(begin)
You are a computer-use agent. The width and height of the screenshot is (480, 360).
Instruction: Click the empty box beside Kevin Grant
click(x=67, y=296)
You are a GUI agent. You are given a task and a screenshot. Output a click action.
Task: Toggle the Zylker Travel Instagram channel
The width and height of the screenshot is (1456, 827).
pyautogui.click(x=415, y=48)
(end)
(begin)
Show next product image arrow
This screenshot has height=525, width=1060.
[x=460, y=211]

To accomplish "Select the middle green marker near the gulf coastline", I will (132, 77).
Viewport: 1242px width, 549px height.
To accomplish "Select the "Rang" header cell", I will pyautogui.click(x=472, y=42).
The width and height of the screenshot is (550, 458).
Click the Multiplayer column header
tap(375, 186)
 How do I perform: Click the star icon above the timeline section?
(end)
• _Written problem_
Please copy the listing from the line with "You are a computer-use" up to and including the line with "click(x=67, y=296)", keeping every line, and offset each coordinate in the answers by adding 59 to it.

• _Written response_
You are a computer-use agent. The width and height of the screenshot is (480, 360).
Instruction: Click the empty box beside Kevin Grant
click(x=126, y=355)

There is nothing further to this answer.